- _Records for this exercise_:
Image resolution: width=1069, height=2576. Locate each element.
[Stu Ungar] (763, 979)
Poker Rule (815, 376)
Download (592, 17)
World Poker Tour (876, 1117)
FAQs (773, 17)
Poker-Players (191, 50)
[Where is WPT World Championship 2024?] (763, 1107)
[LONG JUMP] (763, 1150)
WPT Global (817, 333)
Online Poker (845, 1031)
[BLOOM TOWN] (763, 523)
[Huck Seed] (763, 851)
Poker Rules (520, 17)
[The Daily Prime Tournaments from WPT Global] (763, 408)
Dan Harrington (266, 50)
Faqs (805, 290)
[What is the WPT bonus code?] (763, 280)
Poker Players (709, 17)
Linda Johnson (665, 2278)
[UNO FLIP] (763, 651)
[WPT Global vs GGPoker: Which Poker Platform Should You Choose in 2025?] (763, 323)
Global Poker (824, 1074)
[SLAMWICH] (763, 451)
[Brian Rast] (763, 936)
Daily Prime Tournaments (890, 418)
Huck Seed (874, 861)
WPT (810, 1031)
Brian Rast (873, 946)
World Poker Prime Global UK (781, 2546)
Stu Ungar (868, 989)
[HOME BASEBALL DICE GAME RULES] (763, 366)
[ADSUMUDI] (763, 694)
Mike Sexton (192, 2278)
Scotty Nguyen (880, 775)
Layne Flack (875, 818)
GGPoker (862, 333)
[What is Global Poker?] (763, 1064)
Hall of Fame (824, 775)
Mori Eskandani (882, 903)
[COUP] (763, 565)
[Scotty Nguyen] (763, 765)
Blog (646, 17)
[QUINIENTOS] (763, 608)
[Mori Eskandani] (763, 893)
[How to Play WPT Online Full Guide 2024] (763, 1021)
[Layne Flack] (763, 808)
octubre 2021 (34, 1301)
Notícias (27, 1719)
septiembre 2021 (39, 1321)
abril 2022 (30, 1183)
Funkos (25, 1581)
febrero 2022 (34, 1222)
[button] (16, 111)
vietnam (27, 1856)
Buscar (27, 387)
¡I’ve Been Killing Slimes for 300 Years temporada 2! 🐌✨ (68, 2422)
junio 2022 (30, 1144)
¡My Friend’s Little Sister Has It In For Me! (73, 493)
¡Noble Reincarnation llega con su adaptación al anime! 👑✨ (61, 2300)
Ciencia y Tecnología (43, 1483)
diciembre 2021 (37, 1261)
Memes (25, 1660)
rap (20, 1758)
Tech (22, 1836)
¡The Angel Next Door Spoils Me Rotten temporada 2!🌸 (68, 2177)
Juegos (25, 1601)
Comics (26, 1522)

- _Task to complete_:
Within these records, how many lines include the word "Global"? The reply should be that number alone.

- _Result of the task_:
6